Hace unas semanas el observatorio ciudadano Lima Cómo Vamos presentó su informe 2015 en el cual detallan la evaluación de la gestión de Lima. El informe indica que un 53% de limeños está de acuerdo con que existe corrupción en la mencionada gestión metropolitana y un 41% que no es transparente en el manejo de los recursos públicos.
Además, un 67% se encuentra descontento con la forma como la municipalidad enfrenta los problemas que afectan el medio ambiente en la ciudad y un 51% se manifiesta insatisfecho respecto de la forma en que atiende los problemas del transporte público. Apenas un 10% se manifiesta satisfecho sobre el mismo punto.

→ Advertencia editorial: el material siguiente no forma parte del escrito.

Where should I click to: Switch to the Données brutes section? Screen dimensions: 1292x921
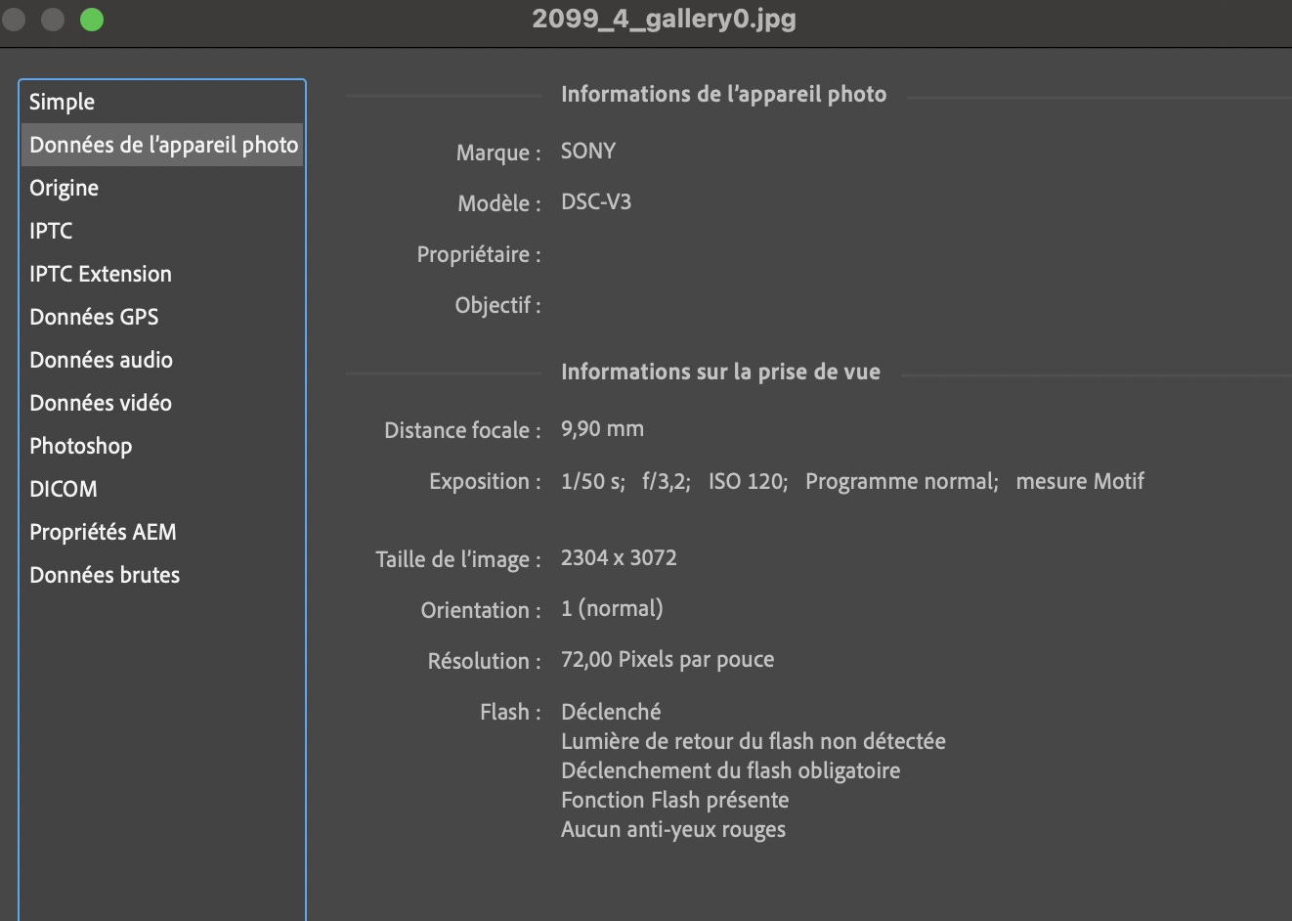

Los datos de la misma encuesta señalan que la gestión de Castañeda es considerada regular por un 51% y mala por un 22%, mientras que apenas un 25% la percibe como buena. Estos números, al ser contrastados con las encuestas de aprobación del burgomaestre, muestran que nuestra sociedad aprueba lo mínimamente aceptable.
Entonces, estar aprobado no es enteramente mérito de Castañeda. Es en parte consecuencia del bajo desempeño de las autoridades en general, de modo que lo mínimo es destacado: “que haga aunque sea algo para aprobarlo”.

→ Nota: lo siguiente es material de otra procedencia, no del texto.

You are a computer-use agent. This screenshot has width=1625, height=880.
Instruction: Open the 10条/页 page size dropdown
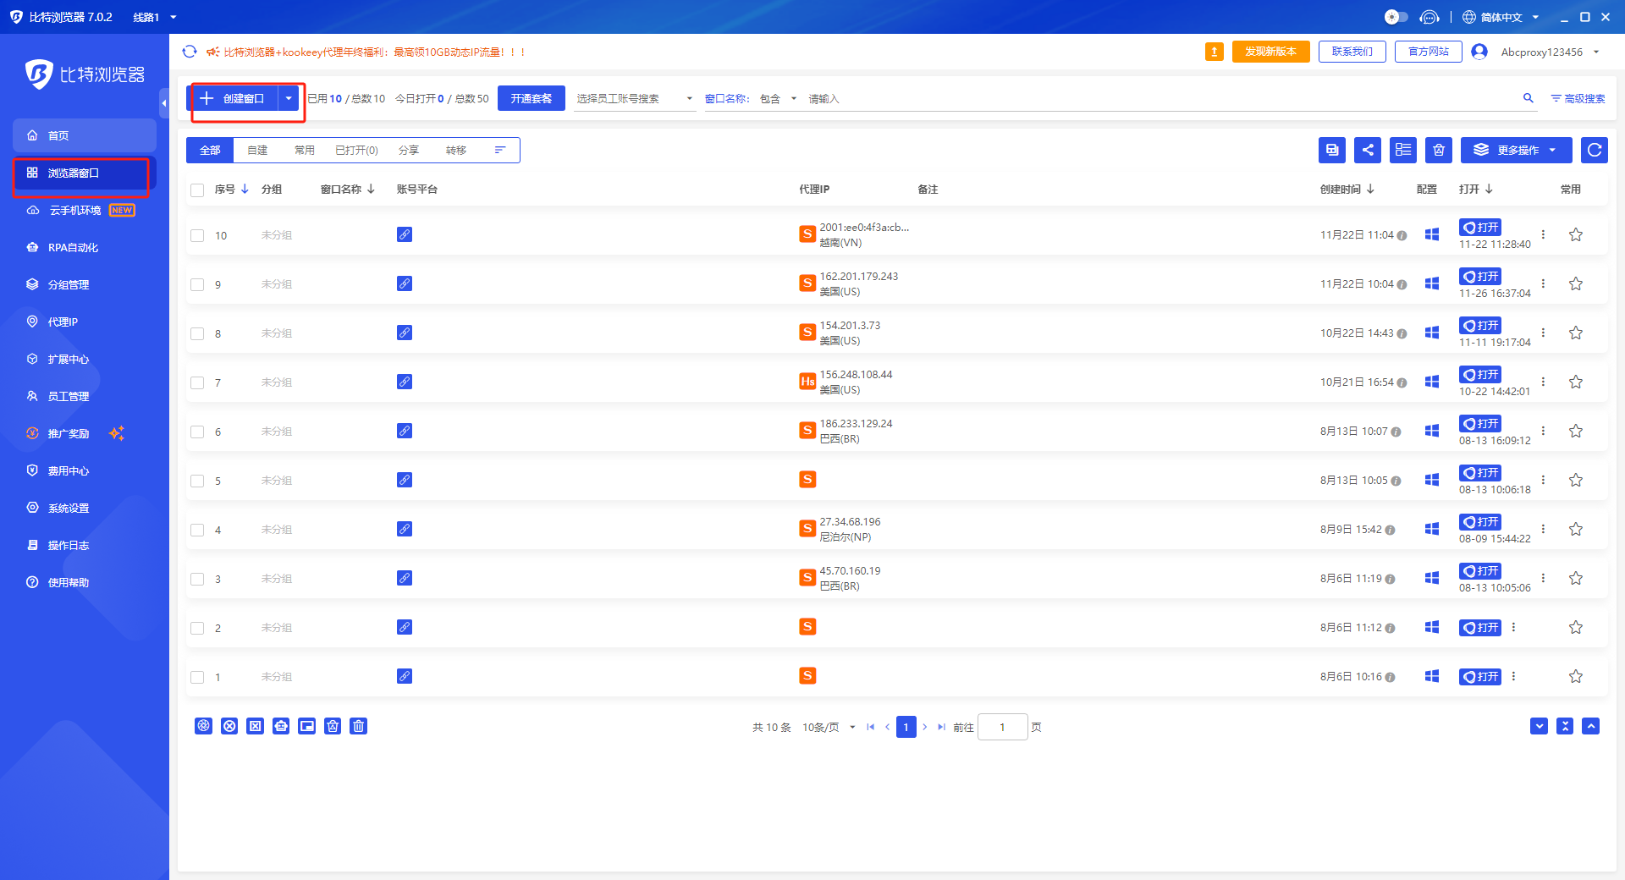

Teniendo en cuenta que es importante para el debate público saber cuáles son las percepciones ciudadanas sobre la gestión pública, convendría dirigirse en tres sentidos. El primero consiste en discutir la validez técnica del reduccionismo “aprobar y desaprobar”, pues invisibiliza valoraciones mucho más complejas. El segundo es reconfigurar el debate político de manera que se otorgue a los indicadores objetivos sobre una buena gestión un lugar preponderante.

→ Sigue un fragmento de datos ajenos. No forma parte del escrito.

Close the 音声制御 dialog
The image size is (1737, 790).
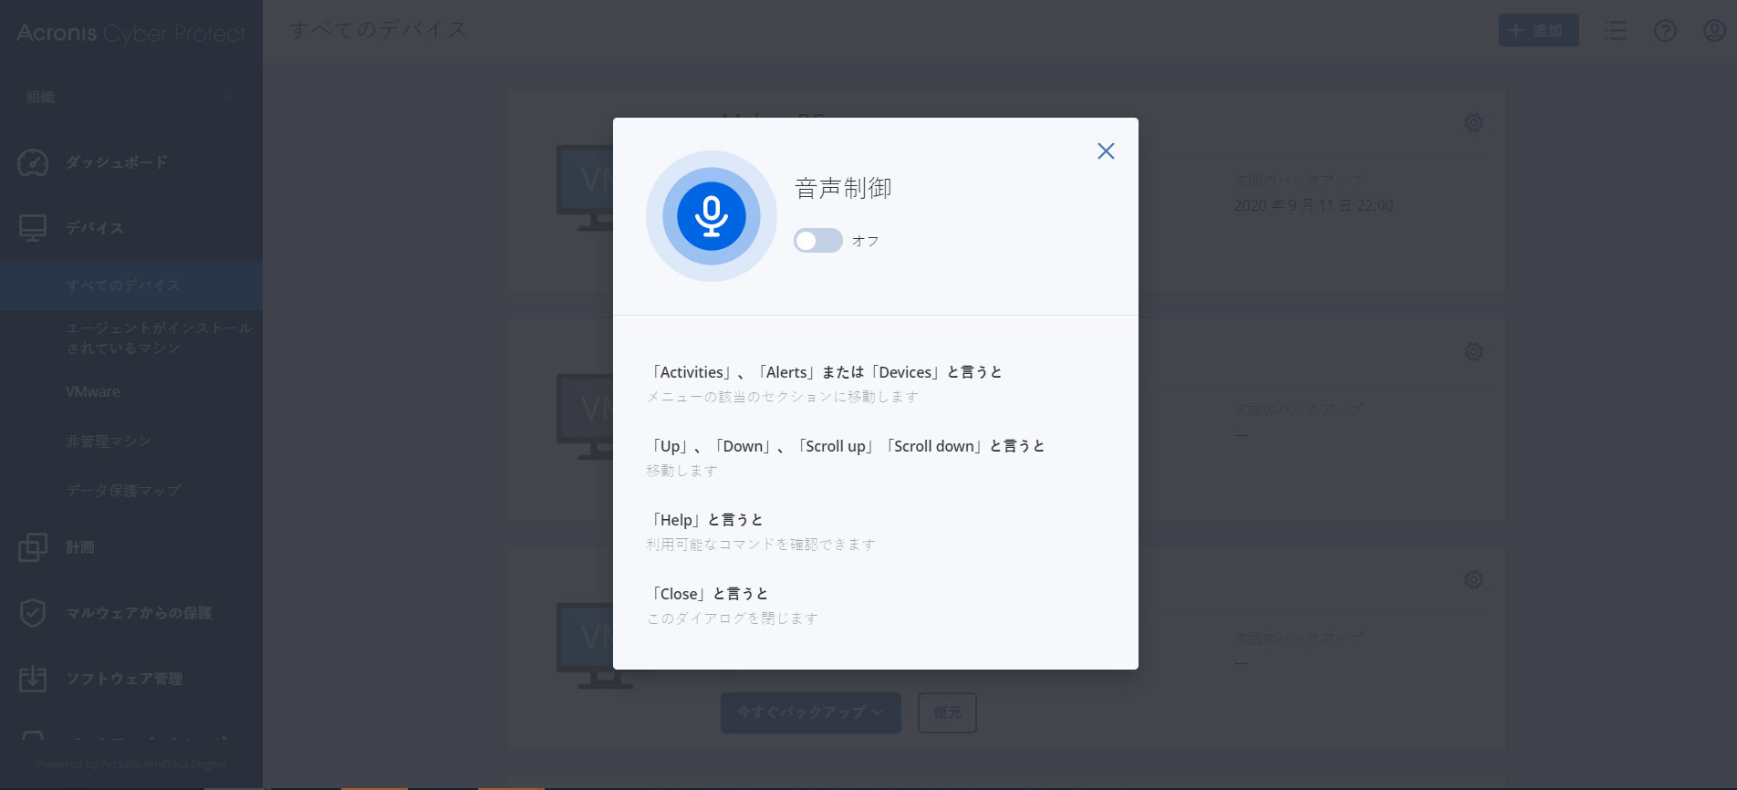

Y, por último, tenemos que ser muchísimo más cautelosos en el manejo del porcentaje de aprobación. No son base para comentarios triunfalistas. Recibir la aprobación de los limeños no significa necesariamente que consideren a la gestión como buena o muy buena.
Lo conveniente en ese caso es poner la valla muy por encima de lo regular. No es suficiente aprobar un curso o “pasar el año”, sino estar entre los destacados. Es decir, hacer una gestión excelente.